Experts continue to debate whether the health status benefits are real and enough to justify doing the procedures for severe TR.
Despite the commercial availability of two transcatheter interventions for symptomatic severe tricuspid regurgitation (TR), uncertainty persists about the strength of the evidence supporting their approval and whether the data justify widespread use of the procedures.
Tricuspid transcatheter edge-to-edge repair (T-TEER) with the TriClip device (Abbott) and transcatheter tricuspid valve replacement (TTVR) with the Evoque device (Edwards Lifesciences) were approved by the US Food and Drug Administration in 2024, based on the results of the TRILUMINATE Pivotal and TRISCEND II trials.
The positive results in both studies were primarily related to health status, including improvements in Kansas City Cardiomyopathy Questionnaire (KCCQ) score, 6-minute walk distance, and NYHA functional class, rather than reductions in clinical endpoints like all-cause death and heart failure (HF) hospitalizations. Although extended 2-year follow-up of TRILUMINATE points to fewer heart failure (HF) hospitalizations in the TriClip arm, the high rate of crossovers complicates interpretation.
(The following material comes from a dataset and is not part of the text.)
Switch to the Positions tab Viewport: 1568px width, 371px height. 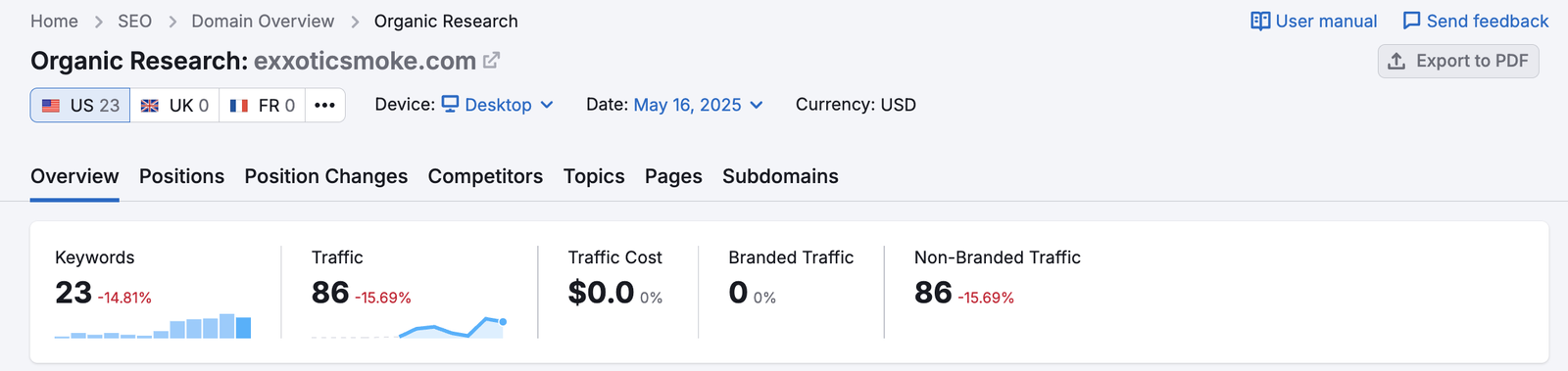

With the Centers for Medicare & Medicaid Services (CMS) agreeing to provide reimbursement for T-TEER and TTVR, US operators considering how to incorporate the procedures into their management of patients with severe TR now face two major questions. First, how substantial, and believable, are the health status benefits considering the lack of a sham-control arm in the trials and the possibility of placebo effects? Second, if the gains in patient-reported outcomes are real, are they enough to perform procedures that carry some risks and don’t have a big impact on harder endpoints?
The answers are not straightforward.
“If you’re going to focus on quality-of-life and symptoms, and we know there is a heavy component of placebo effect they have simply by participating in the trial, we need to at least have reasonably solid evidence that [these interventions] do make an impact,” Sanjay Kaul, MD (Cedars-Sinai, Los Angeles, CA), told TCTMD. “Without a sham control, I don’t think you can unequivocally say that they do.”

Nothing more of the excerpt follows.